Copy the items below line for line, with no changes at all.

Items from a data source

------------------------------------

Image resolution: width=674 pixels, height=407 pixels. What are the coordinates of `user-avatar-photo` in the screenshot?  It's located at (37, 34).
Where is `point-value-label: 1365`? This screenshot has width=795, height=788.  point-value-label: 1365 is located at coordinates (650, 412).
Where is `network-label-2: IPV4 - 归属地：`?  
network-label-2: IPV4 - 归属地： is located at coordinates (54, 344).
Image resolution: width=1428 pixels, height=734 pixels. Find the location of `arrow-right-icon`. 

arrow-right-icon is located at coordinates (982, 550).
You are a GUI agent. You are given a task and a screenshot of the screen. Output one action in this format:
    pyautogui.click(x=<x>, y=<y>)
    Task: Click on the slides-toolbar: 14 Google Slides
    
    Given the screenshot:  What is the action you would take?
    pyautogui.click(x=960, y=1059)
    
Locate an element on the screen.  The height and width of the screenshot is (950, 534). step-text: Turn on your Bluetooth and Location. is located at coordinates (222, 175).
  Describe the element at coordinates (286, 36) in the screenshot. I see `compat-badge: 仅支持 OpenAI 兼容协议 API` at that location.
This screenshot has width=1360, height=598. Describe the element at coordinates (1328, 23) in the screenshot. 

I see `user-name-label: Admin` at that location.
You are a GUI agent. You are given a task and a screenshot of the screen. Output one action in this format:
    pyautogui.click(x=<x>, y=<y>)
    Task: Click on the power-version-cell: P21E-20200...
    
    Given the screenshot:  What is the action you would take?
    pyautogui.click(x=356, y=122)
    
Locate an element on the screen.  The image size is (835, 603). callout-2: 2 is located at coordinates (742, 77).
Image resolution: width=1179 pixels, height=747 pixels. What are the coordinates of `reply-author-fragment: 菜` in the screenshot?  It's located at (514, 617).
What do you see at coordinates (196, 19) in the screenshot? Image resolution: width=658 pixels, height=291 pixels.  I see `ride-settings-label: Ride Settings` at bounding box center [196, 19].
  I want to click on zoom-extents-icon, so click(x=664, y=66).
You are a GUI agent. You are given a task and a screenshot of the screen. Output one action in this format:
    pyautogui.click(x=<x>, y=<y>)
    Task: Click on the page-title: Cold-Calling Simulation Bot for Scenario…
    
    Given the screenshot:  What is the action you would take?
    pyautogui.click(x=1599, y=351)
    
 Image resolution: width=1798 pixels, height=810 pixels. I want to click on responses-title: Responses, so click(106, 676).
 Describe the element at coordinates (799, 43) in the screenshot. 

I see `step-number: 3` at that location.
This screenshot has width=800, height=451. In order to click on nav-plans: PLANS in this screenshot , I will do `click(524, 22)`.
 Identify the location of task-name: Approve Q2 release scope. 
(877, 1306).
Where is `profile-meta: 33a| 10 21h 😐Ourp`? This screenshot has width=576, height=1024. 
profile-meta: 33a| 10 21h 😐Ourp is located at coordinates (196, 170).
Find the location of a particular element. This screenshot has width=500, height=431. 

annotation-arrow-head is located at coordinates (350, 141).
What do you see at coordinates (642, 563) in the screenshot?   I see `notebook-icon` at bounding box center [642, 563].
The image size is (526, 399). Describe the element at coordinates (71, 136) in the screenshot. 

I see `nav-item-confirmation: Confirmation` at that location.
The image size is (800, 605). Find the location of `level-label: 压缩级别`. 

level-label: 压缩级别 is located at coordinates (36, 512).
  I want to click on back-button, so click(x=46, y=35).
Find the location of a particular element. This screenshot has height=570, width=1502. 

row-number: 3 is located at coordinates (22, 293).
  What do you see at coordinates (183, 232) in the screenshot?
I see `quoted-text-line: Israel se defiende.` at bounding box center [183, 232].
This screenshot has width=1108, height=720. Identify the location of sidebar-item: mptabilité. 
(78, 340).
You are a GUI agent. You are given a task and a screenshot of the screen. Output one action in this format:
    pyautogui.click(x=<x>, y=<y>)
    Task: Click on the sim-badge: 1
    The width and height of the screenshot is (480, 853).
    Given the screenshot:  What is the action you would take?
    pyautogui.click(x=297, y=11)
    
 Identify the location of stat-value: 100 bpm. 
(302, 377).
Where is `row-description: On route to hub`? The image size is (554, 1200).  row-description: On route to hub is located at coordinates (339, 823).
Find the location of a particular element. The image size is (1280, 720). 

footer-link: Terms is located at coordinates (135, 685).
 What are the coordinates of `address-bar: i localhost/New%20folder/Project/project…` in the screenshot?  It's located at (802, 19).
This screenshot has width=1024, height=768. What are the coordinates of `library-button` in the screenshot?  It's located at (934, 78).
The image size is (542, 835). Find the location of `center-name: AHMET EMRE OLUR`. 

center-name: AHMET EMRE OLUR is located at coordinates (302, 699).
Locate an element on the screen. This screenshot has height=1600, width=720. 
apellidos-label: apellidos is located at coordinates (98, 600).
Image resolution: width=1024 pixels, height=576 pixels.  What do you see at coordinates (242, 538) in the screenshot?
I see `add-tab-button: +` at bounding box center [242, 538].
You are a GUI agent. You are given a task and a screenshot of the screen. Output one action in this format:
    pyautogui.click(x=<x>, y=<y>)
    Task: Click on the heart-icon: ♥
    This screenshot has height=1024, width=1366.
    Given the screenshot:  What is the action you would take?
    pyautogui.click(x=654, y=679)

------------------------------------

Written answer
Image resolution: width=674 pixels, height=407 pixels. What are the coordinates of `user-avatar-photo` in the screenshot?  It's located at (37, 34).
Where is `point-value-label: 1365`? This screenshot has width=795, height=788.  point-value-label: 1365 is located at coordinates (650, 412).
Where is `network-label-2: IPV4 - 归属地：`?  
network-label-2: IPV4 - 归属地： is located at coordinates (54, 344).
Image resolution: width=1428 pixels, height=734 pixels. Find the location of `arrow-right-icon`. 

arrow-right-icon is located at coordinates (982, 550).
You are a GUI agent. You are given a task and a screenshot of the screen. Output one action in this format:
    pyautogui.click(x=<x>, y=<y>)
    Task: Click on the slides-toolbar: 14 Google Slides
    
    Given the screenshot:  What is the action you would take?
    pyautogui.click(x=960, y=1059)
    
Locate an element on the screen.  The height and width of the screenshot is (950, 534). step-text: Turn on your Bluetooth and Location. is located at coordinates (222, 175).
  Describe the element at coordinates (286, 36) in the screenshot. I see `compat-badge: 仅支持 OpenAI 兼容协议 API` at that location.
This screenshot has width=1360, height=598. Describe the element at coordinates (1328, 23) in the screenshot. 

I see `user-name-label: Admin` at that location.
You are a GUI agent. You are given a task and a screenshot of the screen. Output one action in this format:
    pyautogui.click(x=<x>, y=<y>)
    Task: Click on the power-version-cell: P21E-20200...
    
    Given the screenshot:  What is the action you would take?
    pyautogui.click(x=356, y=122)
    
Locate an element on the screen.  The image size is (835, 603). callout-2: 2 is located at coordinates (742, 77).
Image resolution: width=1179 pixels, height=747 pixels. What are the coordinates of `reply-author-fragment: 菜` in the screenshot?  It's located at (514, 617).
What do you see at coordinates (196, 19) in the screenshot? Image resolution: width=658 pixels, height=291 pixels.  I see `ride-settings-label: Ride Settings` at bounding box center [196, 19].
  I want to click on zoom-extents-icon, so click(x=664, y=66).
You are a GUI agent. You are given a task and a screenshot of the screen. Output one action in this format:
    pyautogui.click(x=<x>, y=<y>)
    Task: Click on the page-title: Cold-Calling Simulation Bot for Scenario…
    
    Given the screenshot:  What is the action you would take?
    pyautogui.click(x=1599, y=351)
    
 Image resolution: width=1798 pixels, height=810 pixels. I want to click on responses-title: Responses, so click(106, 676).
 Describe the element at coordinates (799, 43) in the screenshot. 

I see `step-number: 3` at that location.
This screenshot has width=800, height=451. In order to click on nav-plans: PLANS in this screenshot , I will do `click(524, 22)`.
 Identify the location of task-name: Approve Q2 release scope. 
(877, 1306).
Where is `profile-meta: 33a| 10 21h 😐Ourp`? This screenshot has width=576, height=1024. 
profile-meta: 33a| 10 21h 😐Ourp is located at coordinates (196, 170).
Find the location of a particular element. This screenshot has width=500, height=431. 

annotation-arrow-head is located at coordinates (350, 141).
What do you see at coordinates (642, 563) in the screenshot?   I see `notebook-icon` at bounding box center [642, 563].
The image size is (526, 399). Describe the element at coordinates (71, 136) in the screenshot. 

I see `nav-item-confirmation: Confirmation` at that location.
The image size is (800, 605). Find the location of `level-label: 压缩级别`. 

level-label: 压缩级别 is located at coordinates (36, 512).
  I want to click on back-button, so click(x=46, y=35).
Find the location of a particular element. This screenshot has height=570, width=1502. 

row-number: 3 is located at coordinates (22, 293).
  What do you see at coordinates (183, 232) in the screenshot?
I see `quoted-text-line: Israel se defiende.` at bounding box center [183, 232].
This screenshot has width=1108, height=720. Identify the location of sidebar-item: mptabilité. 
(78, 340).
You are a GUI agent. You are given a task and a screenshot of the screen. Output one action in this format:
    pyautogui.click(x=<x>, y=<y>)
    Task: Click on the sim-badge: 1
    The width and height of the screenshot is (480, 853).
    Given the screenshot:  What is the action you would take?
    pyautogui.click(x=297, y=11)
    
 Identify the location of stat-value: 100 bpm. 
(302, 377).
Where is `row-description: On route to hub`? The image size is (554, 1200).  row-description: On route to hub is located at coordinates (339, 823).
Find the location of a particular element. The image size is (1280, 720). 

footer-link: Terms is located at coordinates (135, 685).
 What are the coordinates of `address-bar: i localhost/New%20folder/Project/project…` in the screenshot?  It's located at (802, 19).
This screenshot has width=1024, height=768. What are the coordinates of `library-button` in the screenshot?  It's located at (934, 78).
The image size is (542, 835). Find the location of `center-name: AHMET EMRE OLUR`. 

center-name: AHMET EMRE OLUR is located at coordinates (302, 699).
Locate an element on the screen. This screenshot has height=1600, width=720. 
apellidos-label: apellidos is located at coordinates (98, 600).
Image resolution: width=1024 pixels, height=576 pixels.  What do you see at coordinates (242, 538) in the screenshot?
I see `add-tab-button: +` at bounding box center [242, 538].
You are a GUI agent. You are given a task and a screenshot of the screen. Output one action in this format:
    pyautogui.click(x=<x>, y=<y>)
    Task: Click on the heart-icon: ♥
    This screenshot has height=1024, width=1366.
    Given the screenshot:  What is the action you would take?
    pyautogui.click(x=654, y=679)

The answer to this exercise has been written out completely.